* _Selected passage_
+ + + + + + +

Maximum-security men's prison in New York, US

Clinton Correctional Facility is a New York State Department of Corrections and Community Supervision maximum security state prison for men located in the Village of Dannemora, New York, United States. The prison is sometimes colloquially referred to as Dannemora (having once served as a massive insane asylum named Dannemora State Hospital for the Criminally Insane), although its name is derived from its location in Clinton County, New York. The southern perimeter wall of the prison borders New York State Route 374. Church of St. Dismas, the Good Thief, a church built by inmates, is located within the walls. The prison is sometimes referred to as New York's Little Siberia, due to the cold winters in Dannemora and the isolation of the upstate area. It is the largest maximum-security prison and the third-oldest prison in New York. The staff includes about 1,000 officers and supervisors.

+ + + + + + +

* _Task requirements_
A. According to the passage on Clinton Correctional Facility, about how many officers and supervisors are on the staff?
B. Reproduce everything from "Clinton Correctional Facility" down to "officers and supervisors." in the passage on Clinton Correctional Facility, switching "inmates" to "prisoners".
C. Translate this sentence from the passage on Clinton Correctional Facility into Spanish: "The southern perimeter wall of the prison borders New York State Route 374."
The listing has no role in this work.

(Source data)

+ + + + + + +

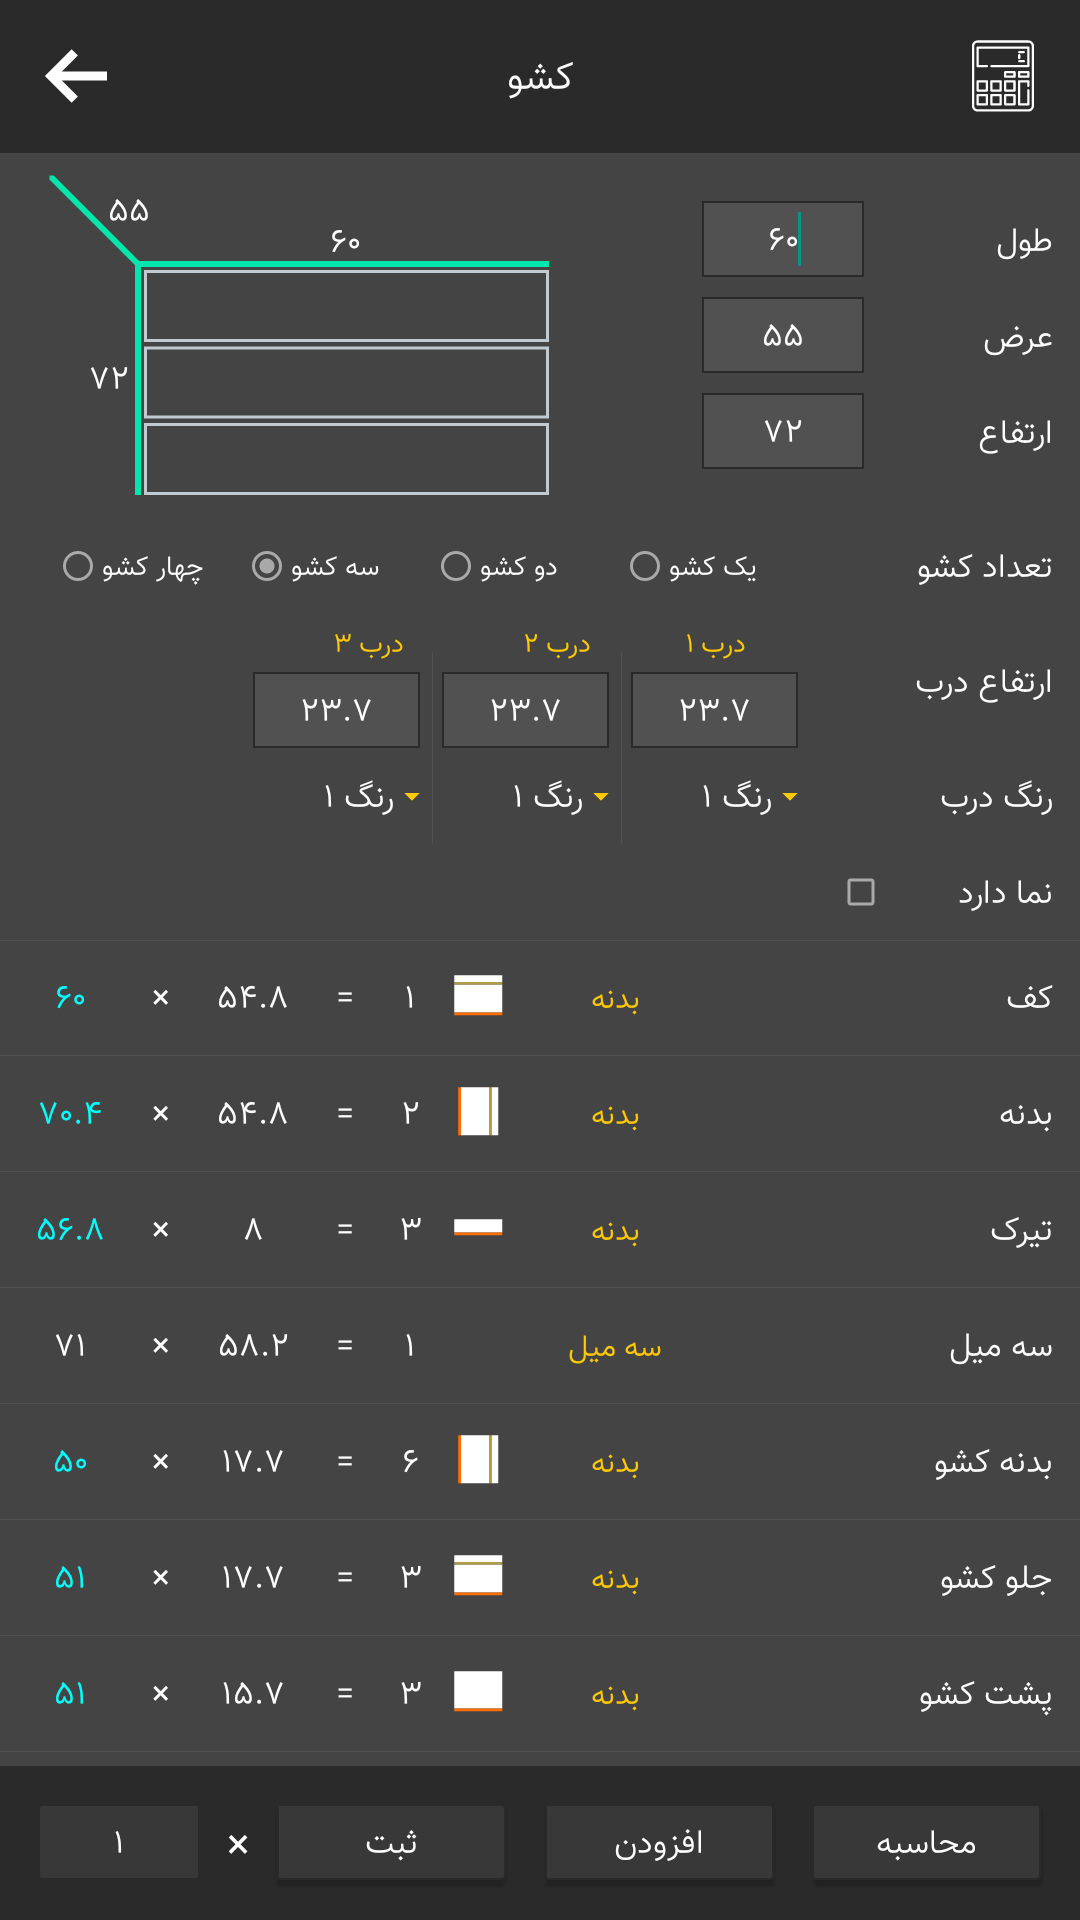Click the افزودن button
This screenshot has height=1920, width=1080.
[659, 1842]
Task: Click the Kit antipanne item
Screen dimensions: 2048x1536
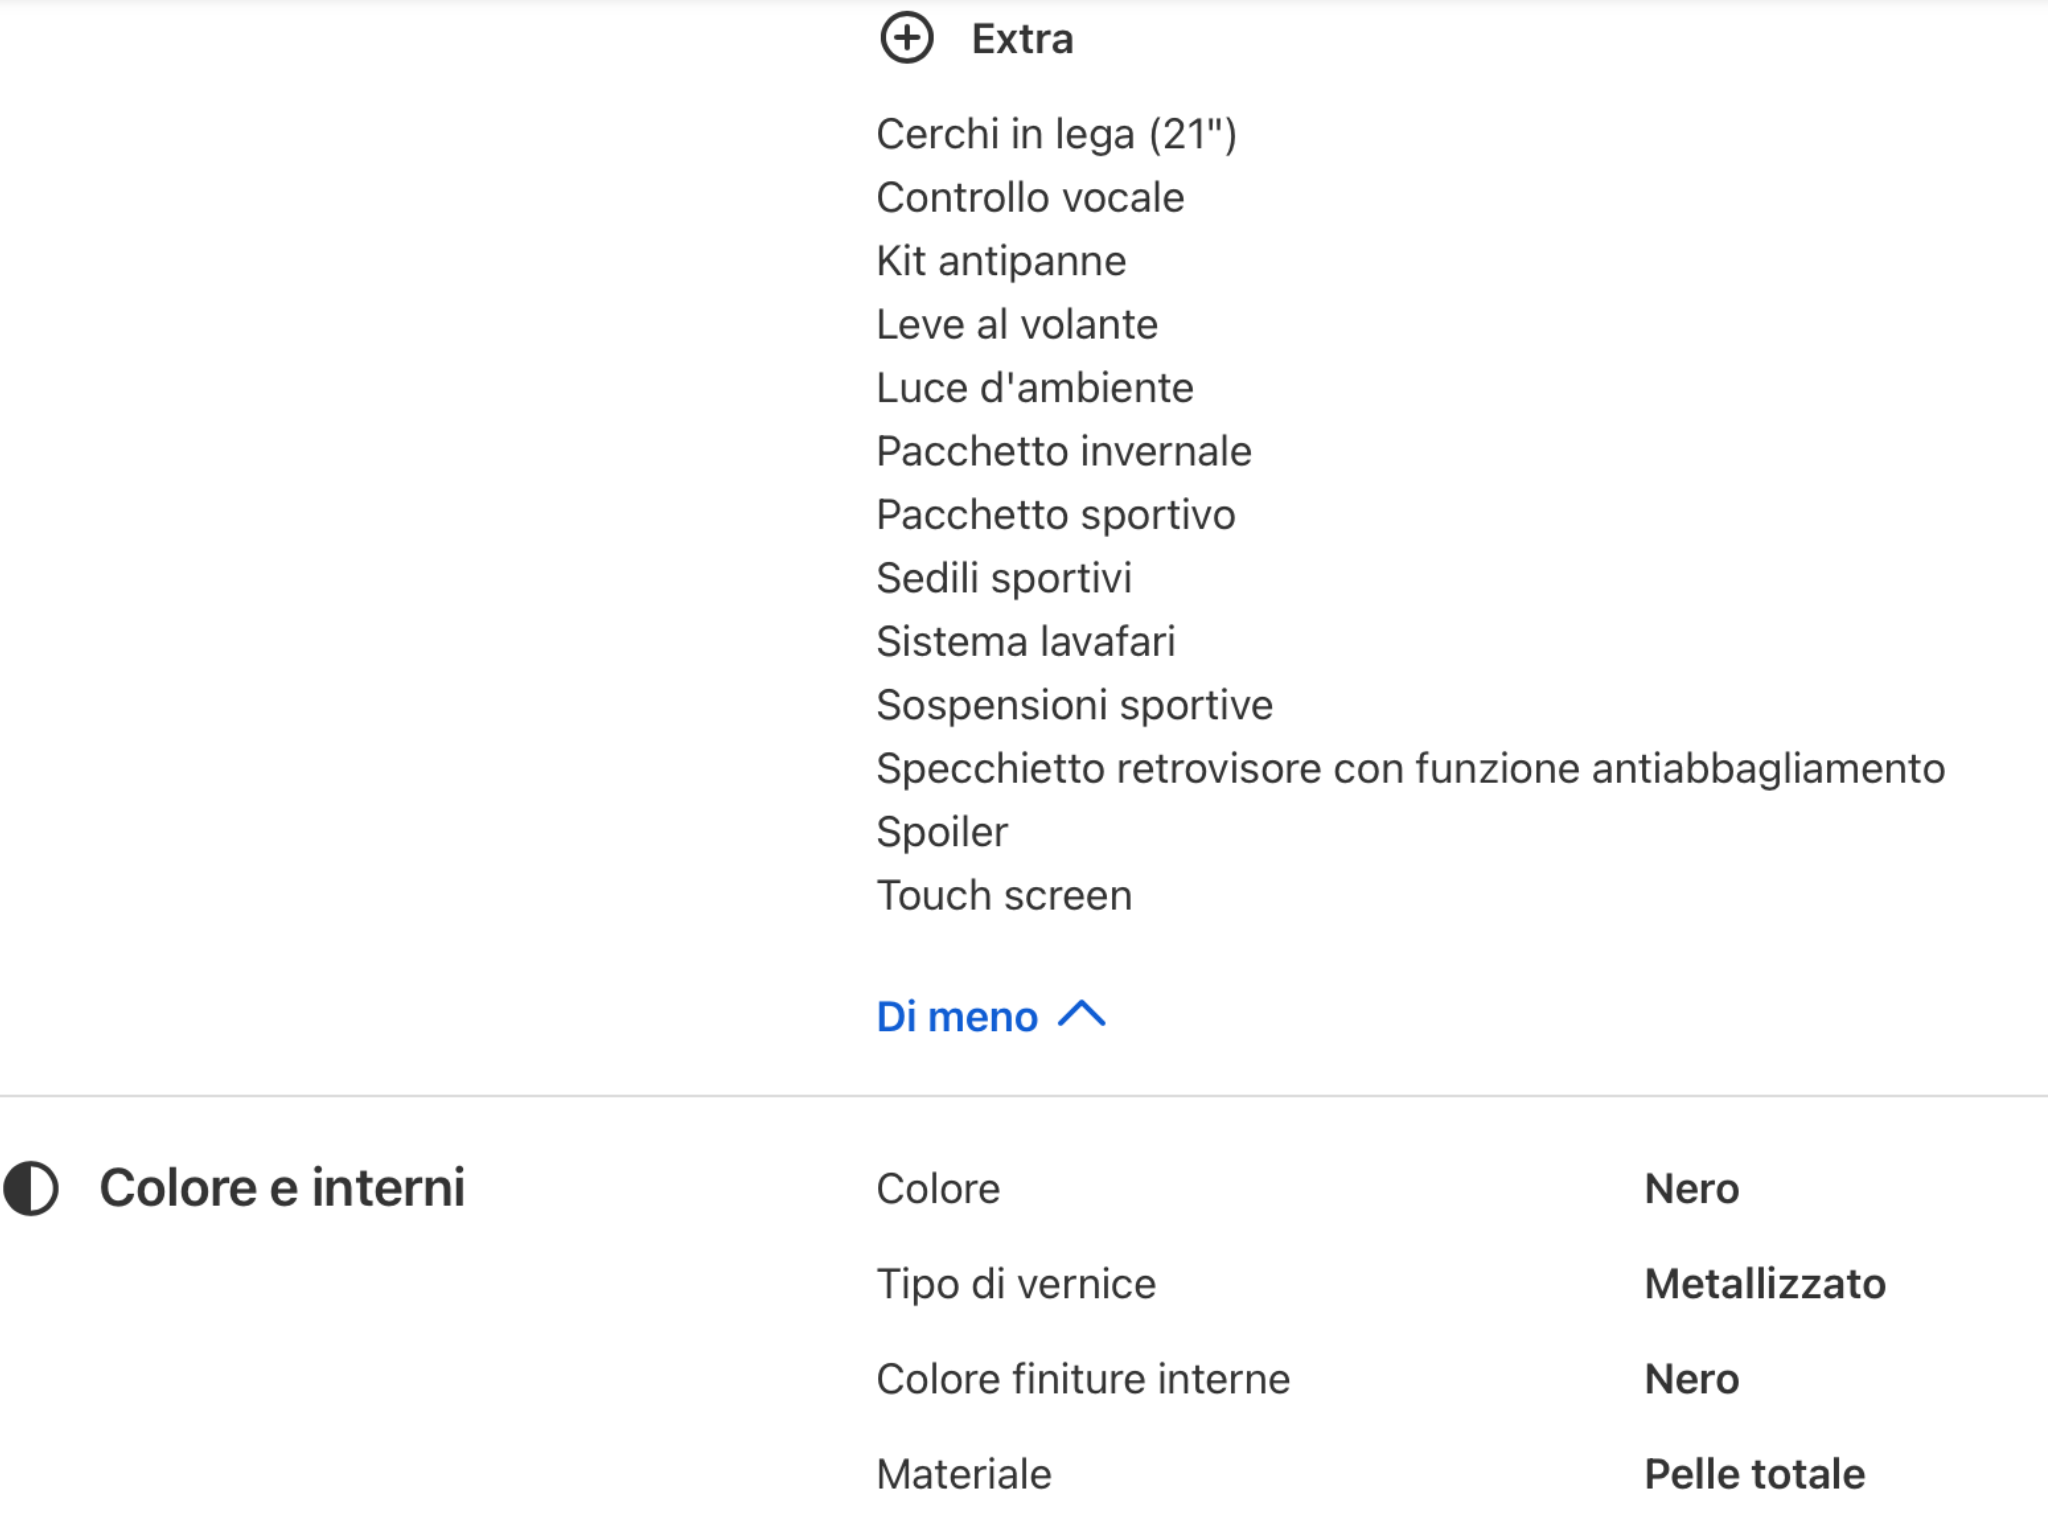Action: tap(1001, 261)
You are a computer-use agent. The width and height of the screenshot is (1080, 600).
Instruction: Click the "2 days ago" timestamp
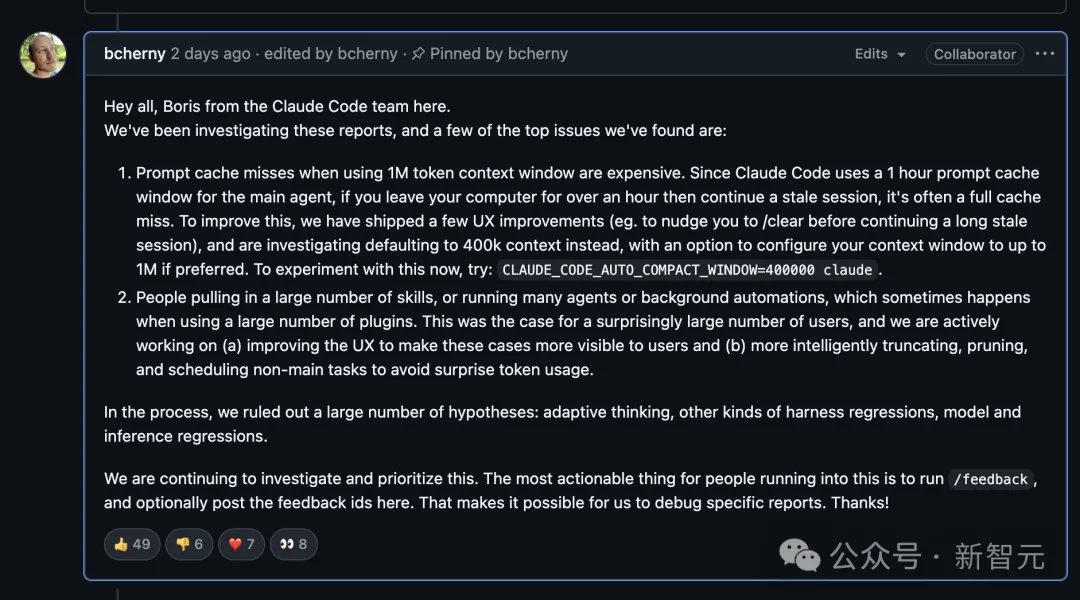[x=210, y=54]
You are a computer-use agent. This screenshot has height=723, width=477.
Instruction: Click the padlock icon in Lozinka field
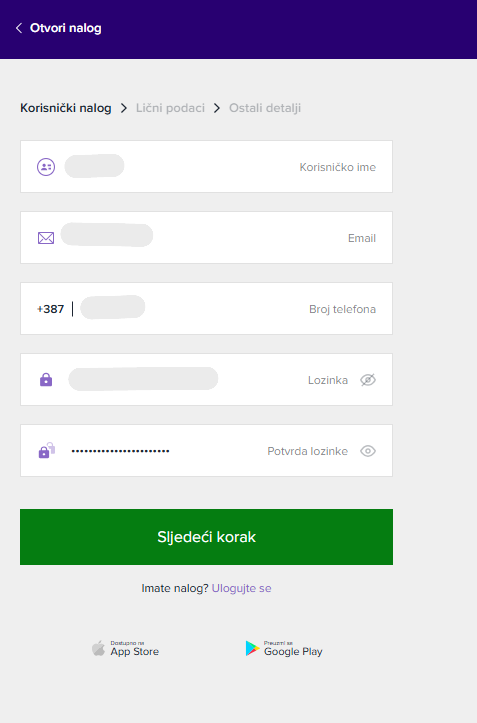[46, 380]
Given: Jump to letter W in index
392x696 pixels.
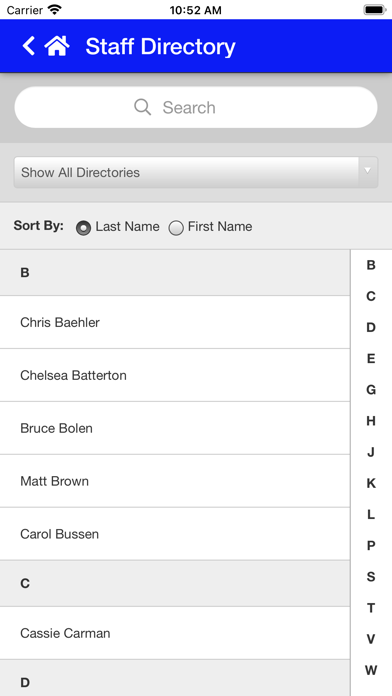Looking at the screenshot, I should [x=371, y=670].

+ + + + + + +

* _Exercise solutions_
A. About 1,000.

B.
Clinton Correctional Facility is a New York State Department of Corrections and Community Supervision maximum security state prison for men located in the Village of Dannemora, New York, United States. The prison is sometimes colloquially referred to as Dannemora (having once served as a massive insane asylum named Dannemora State Hospital for the Criminally Insane), although its name is derived from its location in Clinton County, New York. The southern perimeter wall of the prison borders New York State Route 374. Church of St. Dismas, the Good Thief, a church built by prisoners, is located within the walls. The prison is sometimes referred to as New York's Little Siberia, due to the cold winters in Dannemora and the isolation of the upstate area. It is the largest maximum-security prison and the third-oldest prison in New York. The staff includes about 1,000 officers and supervisors.

C. El muro perimetral sur de la prisión colinda con la Ruta Estatal 374 de Nueva York.